Franz Kafka a écrit : ven. nov. 29, 2019 5:12 pm
Ben, je m'excuse, mais je vais jouer les rabats joie ! Et je n'y suis pour rien, car ce que je vais vous narrer ci-dessous m'est bien arrivé.
A mes tous débuts, j'ai commencé par faire un bois.
Manque de bol, je suis tombé sur un gars de l'ONF qui m'a dit que je n'avais pas le droit.
Il a été sympa, il m'a seulement demandé de partir.
Plus tard, j'ai appris que la détection en forêt était interdite.
Depuis, afin de ne pas donné une mauvaise image de notre loisir, je n'y mets plus les pieds.
Je me rattrape largement dans les champs de mon village.
Kafka.
Oui la prospection en foret Domaniale est interdite sans autorisation préfectorale attention!
En forêt relevant du régime forestier, un agent
surprenant une personne réalisant des fouilles
archéologiques ou utilisant un détecteur de
métaux doit lui demander de présenter les
autorisations du propriétaire du terrain et du
préfet de région délivrée par la DRAC*.
Si la personne ne possède pas les autorisations, l’agent ONF, en tant que représentant
du propriétaire, doit lui demander de cesser
son action.

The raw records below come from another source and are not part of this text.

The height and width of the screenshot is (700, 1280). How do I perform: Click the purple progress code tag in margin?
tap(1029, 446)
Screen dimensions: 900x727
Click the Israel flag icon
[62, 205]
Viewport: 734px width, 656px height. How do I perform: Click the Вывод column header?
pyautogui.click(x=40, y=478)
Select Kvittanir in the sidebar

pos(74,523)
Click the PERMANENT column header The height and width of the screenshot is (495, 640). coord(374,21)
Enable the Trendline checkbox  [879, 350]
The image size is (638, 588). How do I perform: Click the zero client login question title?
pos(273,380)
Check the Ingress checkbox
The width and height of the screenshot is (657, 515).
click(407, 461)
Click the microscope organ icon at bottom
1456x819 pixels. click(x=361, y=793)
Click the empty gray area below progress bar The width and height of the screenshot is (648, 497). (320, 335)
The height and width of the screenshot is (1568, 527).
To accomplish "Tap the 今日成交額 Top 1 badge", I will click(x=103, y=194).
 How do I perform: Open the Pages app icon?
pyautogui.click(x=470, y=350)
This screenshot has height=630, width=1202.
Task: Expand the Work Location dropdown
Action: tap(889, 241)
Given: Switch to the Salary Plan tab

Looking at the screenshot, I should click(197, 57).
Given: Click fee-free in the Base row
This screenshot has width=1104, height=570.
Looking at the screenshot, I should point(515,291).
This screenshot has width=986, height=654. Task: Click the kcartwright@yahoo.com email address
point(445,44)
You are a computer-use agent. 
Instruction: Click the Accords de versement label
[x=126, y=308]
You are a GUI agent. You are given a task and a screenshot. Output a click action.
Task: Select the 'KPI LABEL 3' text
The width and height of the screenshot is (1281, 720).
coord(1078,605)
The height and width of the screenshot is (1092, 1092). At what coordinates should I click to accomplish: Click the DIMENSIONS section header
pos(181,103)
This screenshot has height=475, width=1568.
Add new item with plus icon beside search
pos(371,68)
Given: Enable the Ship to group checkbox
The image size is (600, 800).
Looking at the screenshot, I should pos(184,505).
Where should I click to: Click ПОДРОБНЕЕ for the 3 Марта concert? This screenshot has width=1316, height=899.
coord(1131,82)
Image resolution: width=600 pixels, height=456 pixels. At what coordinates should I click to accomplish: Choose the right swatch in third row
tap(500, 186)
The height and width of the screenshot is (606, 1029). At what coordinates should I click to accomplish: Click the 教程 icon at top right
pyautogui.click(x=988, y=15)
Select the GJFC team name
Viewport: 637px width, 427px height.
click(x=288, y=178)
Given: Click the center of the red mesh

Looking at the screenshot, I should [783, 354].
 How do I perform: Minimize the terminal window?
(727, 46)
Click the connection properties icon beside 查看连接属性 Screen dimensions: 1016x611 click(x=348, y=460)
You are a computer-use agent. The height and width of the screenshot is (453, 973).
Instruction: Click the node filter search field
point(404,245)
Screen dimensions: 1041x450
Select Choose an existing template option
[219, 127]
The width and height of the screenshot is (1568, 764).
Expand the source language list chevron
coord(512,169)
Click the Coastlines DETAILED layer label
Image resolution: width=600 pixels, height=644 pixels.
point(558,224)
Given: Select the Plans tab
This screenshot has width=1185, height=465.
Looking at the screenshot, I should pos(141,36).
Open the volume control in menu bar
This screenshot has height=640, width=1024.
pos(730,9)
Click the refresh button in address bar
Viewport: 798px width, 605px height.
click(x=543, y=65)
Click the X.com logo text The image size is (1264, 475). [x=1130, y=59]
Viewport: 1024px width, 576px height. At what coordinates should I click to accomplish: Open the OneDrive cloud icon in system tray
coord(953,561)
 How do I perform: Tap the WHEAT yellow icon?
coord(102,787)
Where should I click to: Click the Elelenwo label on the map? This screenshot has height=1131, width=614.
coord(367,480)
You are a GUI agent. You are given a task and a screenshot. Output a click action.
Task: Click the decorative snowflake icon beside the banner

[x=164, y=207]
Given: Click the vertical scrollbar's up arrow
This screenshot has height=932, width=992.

Même s’il est commissionné et
assermenté, il ne peut dresser un procèsverbal que si la personne commet des infractions entrant dans le champ de compétences
prévu par le code forestier (coupe d’arbres,
changement de l’état ou de l’aspect d’une
réserve naturelle ou d’un site classé, extraction de matériaux...). Il doit alerter les services
de police et la DRAC* (Service régional de
l’archéologie).
En forêt domaniale, en cas de dommages
résultant de l’utilisation de détecteurs de
métaux (creusement du terrain par exemple),
l’ONF peut porter plainte et se constituer
partie civile en cas de poursuite pour obtenir
réparation.
Dans les autres forêts, c’est au propriétaire
de faire le nécessaire.
En cas de doute, ne pas hésiter à demander
l’appui du service juridique ou des membres
du réseau « Patrimoine culturel et archéologique ».